Department of Electrical Engineering, Ryerson University, 245 Church Street, Toronto, Canada.
J Biomed Semantics. 2017 Sep 22;8(1):44. doi: 10.1186/s13326-017-0153-x.
The abundance and unstructured nature of biomedical texts, be it clinical or research content, impose significant challenges for the effective and efficient use of information and knowledge stored in such texts. Annotation of biomedical documents with machine intelligible semantics facilitates advanced, semantics-based text management, curation, indexing, and search. This paper focuses on annotation of biomedical entity mentions with concepts from relevant biomedical knowledge bases such as UMLS. As a result, the meaning of those mentions is unambiguously and explicitly defined, and thus made readily available for automated processing. This process is widely known as semantic annotation, and the tools that perform it are known as semantic annotators.Over the last dozen years, the biomedical research community has invested significant efforts in the development of biomedical semantic annotation technology. Aiming to establish grounds for further developments in this area, we review a selected set of state of the art biomedical semantic annotators, focusing particularly on general purpose annotators, that is, semantic annotation tools that can be customized to work with texts from any area of biomedicine. We also examine potential directions for further improvements of today's annotators which could make them even more capable of meeting the needs of real-world applications. To motivate and encourage further developments in this area, along the suggested and/or related directions, we review existing and potential practical applications and benefits of semantic annotators.

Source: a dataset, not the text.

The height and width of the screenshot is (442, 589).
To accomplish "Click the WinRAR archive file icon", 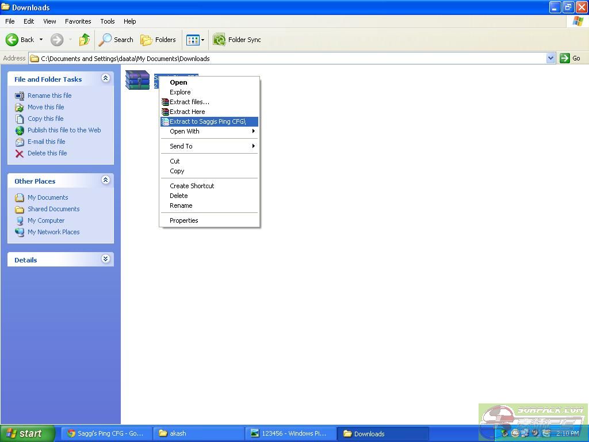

生物医学文本数量众多且结构松散,无论是临床内容还是研究内容,都给有效利用此类文本中存储的信息和知识带来了巨大挑战。用机器可理解的语义对生物医学文档进行注释有助于实现基于语义的高级文本管理、编目、索引和搜索。本文重点关注使用诸如统一医学语言系统(UMLS)等相关生物医学知识库中的概念对生物医学实体提及进行注释。这样一来,这些提及的含义就得到了明确无误的定义,从而便于进行自动化处理。这个过程被广泛称为语义注释,执行该过程的工具被称为语义注释器。
在过去的十几年里,生物医学研究界在生物医学语义注释技术的开发上投入了大量精力。为了为该领域的进一步发展奠定基础,我们回顾了一组精选的生物医学语义注释器的最新技术,特别关注通用注释器,即可以定制以处理来自生物医学任何领域文本的语义注释工具。我们还研究了当今注释器进一步改进的潜在方向,以使它们更能满足实际应用的需求。为了激励和鼓励沿着建议的和/或相关方向在该领域进一步发展,我们回顾了语义注释器现有的和潜在的实际应用及益处。